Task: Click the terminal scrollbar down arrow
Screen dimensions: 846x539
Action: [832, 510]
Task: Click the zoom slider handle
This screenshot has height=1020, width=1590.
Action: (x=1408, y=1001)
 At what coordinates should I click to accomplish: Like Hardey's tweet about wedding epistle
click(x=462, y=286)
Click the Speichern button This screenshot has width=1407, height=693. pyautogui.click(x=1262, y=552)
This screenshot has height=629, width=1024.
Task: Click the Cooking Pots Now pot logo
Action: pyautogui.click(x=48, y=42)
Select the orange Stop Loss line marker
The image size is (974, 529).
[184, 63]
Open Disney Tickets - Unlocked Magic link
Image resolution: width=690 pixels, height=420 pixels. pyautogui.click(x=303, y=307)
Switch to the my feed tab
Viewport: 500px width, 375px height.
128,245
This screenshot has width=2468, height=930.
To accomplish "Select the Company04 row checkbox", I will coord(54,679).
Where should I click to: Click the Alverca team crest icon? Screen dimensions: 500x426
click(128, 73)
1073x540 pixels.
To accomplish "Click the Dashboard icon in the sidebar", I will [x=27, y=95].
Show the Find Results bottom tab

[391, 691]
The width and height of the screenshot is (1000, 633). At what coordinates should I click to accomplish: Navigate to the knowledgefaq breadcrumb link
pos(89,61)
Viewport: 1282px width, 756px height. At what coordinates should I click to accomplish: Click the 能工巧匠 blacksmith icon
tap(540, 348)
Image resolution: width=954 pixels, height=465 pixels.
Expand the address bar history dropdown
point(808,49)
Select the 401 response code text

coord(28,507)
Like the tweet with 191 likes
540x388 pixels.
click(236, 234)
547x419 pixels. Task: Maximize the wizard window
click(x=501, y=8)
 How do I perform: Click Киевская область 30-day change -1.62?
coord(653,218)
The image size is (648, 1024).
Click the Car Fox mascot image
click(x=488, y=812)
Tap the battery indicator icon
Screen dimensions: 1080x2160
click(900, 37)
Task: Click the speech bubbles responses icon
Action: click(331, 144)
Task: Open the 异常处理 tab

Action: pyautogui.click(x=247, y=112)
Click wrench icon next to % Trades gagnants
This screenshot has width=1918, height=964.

- [What the task asks]: Taking the records above as input, show every line in which the word "will" is present.

- [Exercise output]:
To accomplish "Select the Company04 row checkbox", I will coord(54,679).
To accomplish "Click the Dashboard icon in the sidebar", I will [x=27, y=95].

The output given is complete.